What This Does Not Give You

This is an architecture, not a drop-in library. There is nothing to pip install; you build each mechanism above yourself against your own domain.

The disclosure describes structure, not benchmarks. It states no propagation accuracy, latency, or containment-rate numbers, and this guide invents none. You must supply and validate the actual physics in your per-edge and per-node functions; the architecture governs how those functions' outputs flow, route, and are refused, but it does not certify that your grid or logistics model is correct. Garbage physics in an edge function yields a confidently attributed wrong projection.

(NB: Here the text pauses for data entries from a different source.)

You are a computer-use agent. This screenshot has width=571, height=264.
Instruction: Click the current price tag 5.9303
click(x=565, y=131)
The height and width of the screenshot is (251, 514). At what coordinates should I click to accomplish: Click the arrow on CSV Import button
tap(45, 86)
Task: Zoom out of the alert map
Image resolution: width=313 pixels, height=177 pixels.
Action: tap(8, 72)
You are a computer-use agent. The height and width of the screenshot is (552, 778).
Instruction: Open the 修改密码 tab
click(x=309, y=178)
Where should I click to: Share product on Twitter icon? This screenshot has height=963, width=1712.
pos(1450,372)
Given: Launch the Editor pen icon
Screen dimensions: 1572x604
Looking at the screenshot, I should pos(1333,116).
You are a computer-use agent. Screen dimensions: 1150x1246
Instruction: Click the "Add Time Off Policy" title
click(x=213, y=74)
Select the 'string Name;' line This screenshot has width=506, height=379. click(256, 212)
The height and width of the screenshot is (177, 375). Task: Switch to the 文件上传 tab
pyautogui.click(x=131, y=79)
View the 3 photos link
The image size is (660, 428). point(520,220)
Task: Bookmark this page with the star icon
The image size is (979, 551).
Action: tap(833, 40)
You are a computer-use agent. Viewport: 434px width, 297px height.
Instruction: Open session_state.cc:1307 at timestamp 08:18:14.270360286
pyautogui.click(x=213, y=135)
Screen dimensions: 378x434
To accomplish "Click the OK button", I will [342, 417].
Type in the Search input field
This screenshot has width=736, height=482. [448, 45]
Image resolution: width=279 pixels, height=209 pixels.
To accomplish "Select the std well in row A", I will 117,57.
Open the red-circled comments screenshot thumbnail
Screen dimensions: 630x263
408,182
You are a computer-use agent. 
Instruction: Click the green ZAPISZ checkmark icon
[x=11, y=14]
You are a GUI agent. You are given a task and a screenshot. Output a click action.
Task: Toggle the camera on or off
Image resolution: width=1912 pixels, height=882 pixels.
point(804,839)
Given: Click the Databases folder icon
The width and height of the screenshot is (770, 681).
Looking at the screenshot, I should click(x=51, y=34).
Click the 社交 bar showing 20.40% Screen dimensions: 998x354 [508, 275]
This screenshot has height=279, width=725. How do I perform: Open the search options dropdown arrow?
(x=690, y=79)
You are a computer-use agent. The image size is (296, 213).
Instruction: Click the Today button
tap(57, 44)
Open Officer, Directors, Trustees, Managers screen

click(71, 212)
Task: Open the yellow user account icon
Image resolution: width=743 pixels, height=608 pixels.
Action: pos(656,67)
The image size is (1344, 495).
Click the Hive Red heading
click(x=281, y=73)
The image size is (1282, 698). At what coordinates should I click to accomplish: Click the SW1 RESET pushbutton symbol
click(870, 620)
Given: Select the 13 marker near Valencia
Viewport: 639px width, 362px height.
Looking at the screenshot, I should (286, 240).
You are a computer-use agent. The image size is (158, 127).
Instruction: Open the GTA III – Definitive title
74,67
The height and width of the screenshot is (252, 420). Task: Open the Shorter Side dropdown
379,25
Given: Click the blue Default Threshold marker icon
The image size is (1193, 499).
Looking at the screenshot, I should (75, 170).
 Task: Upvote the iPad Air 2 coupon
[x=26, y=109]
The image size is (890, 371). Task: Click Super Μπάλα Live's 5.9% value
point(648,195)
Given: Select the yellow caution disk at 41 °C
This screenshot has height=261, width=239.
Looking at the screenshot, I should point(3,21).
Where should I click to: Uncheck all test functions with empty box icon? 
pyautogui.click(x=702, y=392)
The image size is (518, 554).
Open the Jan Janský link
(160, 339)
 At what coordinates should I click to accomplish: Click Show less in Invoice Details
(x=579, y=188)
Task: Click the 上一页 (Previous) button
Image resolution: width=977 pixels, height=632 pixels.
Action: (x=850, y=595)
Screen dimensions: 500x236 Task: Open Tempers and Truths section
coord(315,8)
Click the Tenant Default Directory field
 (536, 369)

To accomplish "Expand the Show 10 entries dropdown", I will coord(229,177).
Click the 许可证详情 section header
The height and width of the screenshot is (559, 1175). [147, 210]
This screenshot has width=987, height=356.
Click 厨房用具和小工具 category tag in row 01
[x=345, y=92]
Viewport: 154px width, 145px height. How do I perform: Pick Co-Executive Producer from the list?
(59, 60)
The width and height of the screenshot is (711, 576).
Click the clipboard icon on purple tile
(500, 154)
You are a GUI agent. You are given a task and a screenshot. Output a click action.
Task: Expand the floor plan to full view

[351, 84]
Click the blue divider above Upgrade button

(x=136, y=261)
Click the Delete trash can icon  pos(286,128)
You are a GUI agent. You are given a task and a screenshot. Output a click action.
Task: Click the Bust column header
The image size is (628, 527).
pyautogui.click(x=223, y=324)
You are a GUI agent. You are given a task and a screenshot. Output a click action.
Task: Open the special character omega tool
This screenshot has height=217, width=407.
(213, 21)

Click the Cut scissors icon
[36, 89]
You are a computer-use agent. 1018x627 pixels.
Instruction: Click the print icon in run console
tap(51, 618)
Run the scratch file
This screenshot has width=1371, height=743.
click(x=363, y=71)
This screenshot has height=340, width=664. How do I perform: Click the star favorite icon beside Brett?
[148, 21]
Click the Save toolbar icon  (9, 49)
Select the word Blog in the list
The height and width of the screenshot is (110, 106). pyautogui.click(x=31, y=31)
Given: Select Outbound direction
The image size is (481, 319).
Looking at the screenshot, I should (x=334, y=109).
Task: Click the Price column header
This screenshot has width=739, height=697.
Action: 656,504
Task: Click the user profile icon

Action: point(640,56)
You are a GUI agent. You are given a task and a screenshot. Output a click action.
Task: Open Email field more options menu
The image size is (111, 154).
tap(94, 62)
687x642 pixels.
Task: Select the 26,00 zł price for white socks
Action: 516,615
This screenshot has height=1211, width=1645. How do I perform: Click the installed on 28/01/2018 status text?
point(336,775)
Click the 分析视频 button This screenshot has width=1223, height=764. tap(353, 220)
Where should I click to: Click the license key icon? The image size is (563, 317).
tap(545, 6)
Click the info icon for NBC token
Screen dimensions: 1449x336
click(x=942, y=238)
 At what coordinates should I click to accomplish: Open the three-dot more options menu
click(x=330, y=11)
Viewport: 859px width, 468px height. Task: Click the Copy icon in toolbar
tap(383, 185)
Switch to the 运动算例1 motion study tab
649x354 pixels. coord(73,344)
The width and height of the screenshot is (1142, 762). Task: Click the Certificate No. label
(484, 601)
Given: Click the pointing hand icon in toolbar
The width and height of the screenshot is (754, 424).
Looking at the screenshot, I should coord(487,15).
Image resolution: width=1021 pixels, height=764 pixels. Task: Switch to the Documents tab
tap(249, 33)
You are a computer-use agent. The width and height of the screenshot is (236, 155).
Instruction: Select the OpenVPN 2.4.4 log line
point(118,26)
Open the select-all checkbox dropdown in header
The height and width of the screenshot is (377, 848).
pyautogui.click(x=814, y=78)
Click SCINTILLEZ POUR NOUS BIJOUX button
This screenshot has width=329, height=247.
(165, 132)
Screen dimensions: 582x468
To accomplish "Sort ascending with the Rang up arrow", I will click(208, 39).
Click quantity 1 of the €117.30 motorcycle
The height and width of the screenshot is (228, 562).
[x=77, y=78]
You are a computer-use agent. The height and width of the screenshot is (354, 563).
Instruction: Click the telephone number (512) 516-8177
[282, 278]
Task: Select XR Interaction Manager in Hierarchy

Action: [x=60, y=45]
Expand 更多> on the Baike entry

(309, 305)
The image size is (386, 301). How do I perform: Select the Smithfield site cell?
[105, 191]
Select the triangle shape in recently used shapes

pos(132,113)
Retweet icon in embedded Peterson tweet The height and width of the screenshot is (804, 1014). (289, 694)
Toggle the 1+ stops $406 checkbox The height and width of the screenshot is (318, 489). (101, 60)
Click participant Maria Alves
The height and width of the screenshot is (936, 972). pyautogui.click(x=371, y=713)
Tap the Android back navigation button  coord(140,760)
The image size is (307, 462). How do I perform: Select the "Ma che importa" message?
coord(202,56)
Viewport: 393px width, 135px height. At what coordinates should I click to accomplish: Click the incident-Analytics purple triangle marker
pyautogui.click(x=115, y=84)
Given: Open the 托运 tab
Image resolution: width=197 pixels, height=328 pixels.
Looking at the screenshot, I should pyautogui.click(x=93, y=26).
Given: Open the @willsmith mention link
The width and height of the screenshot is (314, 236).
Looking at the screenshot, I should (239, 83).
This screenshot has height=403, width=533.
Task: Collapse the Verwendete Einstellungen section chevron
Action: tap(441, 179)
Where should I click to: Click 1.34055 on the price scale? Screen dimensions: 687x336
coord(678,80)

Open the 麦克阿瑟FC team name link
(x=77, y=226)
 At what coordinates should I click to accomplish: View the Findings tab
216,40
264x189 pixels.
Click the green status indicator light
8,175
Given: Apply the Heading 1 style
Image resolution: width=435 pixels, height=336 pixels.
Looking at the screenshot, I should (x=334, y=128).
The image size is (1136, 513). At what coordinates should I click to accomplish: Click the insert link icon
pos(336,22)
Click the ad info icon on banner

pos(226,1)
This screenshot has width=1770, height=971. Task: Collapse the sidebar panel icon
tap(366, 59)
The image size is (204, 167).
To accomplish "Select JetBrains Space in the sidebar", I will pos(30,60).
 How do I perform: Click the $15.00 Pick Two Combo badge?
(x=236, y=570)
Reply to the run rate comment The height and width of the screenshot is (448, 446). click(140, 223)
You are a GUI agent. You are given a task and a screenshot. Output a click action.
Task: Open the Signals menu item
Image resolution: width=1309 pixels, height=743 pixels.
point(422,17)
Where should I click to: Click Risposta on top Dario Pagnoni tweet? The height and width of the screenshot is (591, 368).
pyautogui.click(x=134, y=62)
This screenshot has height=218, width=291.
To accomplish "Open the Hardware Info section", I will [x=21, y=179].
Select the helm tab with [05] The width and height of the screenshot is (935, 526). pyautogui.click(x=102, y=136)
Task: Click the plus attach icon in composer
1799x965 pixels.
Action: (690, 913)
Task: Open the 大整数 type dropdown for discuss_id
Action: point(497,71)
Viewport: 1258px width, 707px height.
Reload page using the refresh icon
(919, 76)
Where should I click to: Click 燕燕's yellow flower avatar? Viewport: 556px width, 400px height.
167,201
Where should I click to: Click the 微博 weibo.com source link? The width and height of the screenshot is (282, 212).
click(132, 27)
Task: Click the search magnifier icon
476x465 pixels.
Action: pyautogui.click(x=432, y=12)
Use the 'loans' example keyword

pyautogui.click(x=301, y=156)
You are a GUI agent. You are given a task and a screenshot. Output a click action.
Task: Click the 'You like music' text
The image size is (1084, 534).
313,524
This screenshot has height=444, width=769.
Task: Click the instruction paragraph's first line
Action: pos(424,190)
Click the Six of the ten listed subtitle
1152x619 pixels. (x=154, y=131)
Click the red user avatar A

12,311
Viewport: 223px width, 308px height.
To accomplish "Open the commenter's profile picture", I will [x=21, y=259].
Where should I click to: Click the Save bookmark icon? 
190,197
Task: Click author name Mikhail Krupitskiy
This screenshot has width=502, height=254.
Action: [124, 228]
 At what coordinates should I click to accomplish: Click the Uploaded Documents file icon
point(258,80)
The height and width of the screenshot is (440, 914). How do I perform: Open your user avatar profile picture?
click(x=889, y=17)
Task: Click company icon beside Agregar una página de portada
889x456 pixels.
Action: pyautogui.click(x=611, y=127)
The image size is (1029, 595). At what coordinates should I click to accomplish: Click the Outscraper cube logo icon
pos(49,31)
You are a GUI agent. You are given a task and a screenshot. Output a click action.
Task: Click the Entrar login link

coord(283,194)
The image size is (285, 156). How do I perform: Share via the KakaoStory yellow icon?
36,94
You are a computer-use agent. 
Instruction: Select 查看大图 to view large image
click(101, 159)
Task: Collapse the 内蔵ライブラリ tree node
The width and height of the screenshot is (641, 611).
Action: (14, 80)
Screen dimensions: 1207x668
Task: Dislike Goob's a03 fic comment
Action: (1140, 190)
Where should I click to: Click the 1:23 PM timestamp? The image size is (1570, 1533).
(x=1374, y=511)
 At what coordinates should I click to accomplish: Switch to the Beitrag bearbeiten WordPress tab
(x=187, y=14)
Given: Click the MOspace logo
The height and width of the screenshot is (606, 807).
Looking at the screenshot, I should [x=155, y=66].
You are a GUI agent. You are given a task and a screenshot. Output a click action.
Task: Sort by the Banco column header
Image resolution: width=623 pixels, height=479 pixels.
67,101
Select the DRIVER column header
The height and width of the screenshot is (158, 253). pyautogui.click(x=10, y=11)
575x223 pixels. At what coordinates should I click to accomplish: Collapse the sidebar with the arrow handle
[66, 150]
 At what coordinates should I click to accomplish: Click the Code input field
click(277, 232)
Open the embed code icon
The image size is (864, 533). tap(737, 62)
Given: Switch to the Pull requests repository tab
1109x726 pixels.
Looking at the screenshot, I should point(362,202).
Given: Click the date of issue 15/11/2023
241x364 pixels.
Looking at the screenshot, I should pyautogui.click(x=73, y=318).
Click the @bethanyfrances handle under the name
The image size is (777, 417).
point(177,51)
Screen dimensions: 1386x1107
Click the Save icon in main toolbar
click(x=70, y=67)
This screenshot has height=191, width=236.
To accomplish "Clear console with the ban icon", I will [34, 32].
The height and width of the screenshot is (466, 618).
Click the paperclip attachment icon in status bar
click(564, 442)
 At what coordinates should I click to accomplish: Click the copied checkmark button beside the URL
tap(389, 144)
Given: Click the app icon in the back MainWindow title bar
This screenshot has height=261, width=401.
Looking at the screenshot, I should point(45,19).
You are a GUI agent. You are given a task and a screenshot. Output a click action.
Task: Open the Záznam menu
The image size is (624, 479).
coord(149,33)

It also does not replace domain simulators, actuation control, or forecasting. The filing positions cascade propagation as complementary to and distinct from the disruption-sensing primitive that detects and classifies the fault, the forecasting primitive that projects time-horizon predictions, and the confidence-governed execution primitive that governs actual actuation. Containment here means bounding and coordinating the response; it does not itself pull breakers or reroute trucks.

Finally, the whole approach assumes a governed mesh with credentialed authorities and lineage. If your environment has no notion of who is authorized to assert model state or order mitigations, you must establish that substrate first, or the authority, refusal, and lineage mechanisms have nothing to bind to.

Disclosure Scope

The architectural approach described in this guide, including the governance-credentialed topology graph, per-edge propagation and per-node aggregation functions, cascade computation, cross-domain composition, authority resolution, preemptive-mitigation directives, cascade-halting stop-conditions, the refusal and upstream-coordination mechanism, topology learning, and cascade-lineage recording, is disclosed in U.S. Provisional Application No. 64/049,409. This guide is educational. It is not a warranty, a specification, or an offer of software, and nothing here should be read as a promise of performance, fitness, or availability of any product. Implementation, validation, and the correctness of any domain model you build are your responsibility.